* **TASK GOAL**: From the items below, pull out every line that contains the word "should". Case counts.

* **DATA FOR THIS EXERCISE**:
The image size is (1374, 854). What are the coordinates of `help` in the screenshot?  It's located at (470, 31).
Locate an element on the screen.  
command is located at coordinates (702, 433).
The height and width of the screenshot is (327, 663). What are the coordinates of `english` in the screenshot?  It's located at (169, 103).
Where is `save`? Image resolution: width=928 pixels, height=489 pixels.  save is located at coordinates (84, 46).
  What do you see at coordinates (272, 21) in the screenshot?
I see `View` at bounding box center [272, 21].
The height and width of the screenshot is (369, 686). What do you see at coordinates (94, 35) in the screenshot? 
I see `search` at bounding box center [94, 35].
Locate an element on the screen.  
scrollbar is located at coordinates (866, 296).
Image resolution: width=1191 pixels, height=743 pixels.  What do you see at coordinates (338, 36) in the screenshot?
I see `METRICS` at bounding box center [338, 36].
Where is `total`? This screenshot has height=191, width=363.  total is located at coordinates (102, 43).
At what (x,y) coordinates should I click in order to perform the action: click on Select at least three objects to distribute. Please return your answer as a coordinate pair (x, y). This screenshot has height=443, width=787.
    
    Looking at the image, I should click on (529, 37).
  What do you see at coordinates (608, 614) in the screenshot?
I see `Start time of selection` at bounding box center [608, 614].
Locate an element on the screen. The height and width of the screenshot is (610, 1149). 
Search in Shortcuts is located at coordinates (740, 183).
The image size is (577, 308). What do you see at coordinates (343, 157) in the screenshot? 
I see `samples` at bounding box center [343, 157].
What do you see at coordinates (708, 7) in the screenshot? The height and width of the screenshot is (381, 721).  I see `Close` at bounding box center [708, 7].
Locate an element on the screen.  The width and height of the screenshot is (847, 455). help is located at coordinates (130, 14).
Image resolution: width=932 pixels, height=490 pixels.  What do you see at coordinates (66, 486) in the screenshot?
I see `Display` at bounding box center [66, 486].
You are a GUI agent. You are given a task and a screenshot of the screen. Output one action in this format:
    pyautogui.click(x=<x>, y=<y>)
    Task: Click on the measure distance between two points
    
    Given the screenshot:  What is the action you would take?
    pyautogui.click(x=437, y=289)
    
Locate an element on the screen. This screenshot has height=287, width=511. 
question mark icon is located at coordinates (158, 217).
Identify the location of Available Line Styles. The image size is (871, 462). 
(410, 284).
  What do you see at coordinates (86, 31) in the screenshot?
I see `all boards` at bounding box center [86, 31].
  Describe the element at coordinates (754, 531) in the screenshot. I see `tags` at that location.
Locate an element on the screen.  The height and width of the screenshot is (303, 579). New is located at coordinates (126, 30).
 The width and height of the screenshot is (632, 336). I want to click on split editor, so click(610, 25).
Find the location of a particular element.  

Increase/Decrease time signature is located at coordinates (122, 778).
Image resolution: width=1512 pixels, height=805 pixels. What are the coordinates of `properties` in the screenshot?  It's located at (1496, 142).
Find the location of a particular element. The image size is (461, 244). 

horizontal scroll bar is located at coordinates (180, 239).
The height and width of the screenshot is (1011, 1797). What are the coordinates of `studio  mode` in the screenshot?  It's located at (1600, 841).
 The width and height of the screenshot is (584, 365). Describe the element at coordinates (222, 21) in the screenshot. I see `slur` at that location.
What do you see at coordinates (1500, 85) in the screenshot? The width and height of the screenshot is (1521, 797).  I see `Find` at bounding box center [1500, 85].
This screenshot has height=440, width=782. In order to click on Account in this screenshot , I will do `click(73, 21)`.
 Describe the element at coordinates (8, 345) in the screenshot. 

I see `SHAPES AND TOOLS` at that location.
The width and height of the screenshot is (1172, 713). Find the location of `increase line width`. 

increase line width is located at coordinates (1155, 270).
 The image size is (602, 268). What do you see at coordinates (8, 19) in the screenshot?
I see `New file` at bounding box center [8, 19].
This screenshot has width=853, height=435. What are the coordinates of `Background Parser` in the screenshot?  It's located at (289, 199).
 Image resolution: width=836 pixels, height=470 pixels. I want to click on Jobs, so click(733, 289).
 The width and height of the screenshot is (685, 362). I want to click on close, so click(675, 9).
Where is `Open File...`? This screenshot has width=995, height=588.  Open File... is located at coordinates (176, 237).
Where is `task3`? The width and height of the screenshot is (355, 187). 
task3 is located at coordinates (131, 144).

* **FINAL ANSWER**:
At what (x,y) coordinates should I click in order to perform the action: click on Select at least three objects to distribute. Please return your answer as a coordinate pair (x, y). This screenshot has height=443, width=787.
    Looking at the image, I should click on (529, 37).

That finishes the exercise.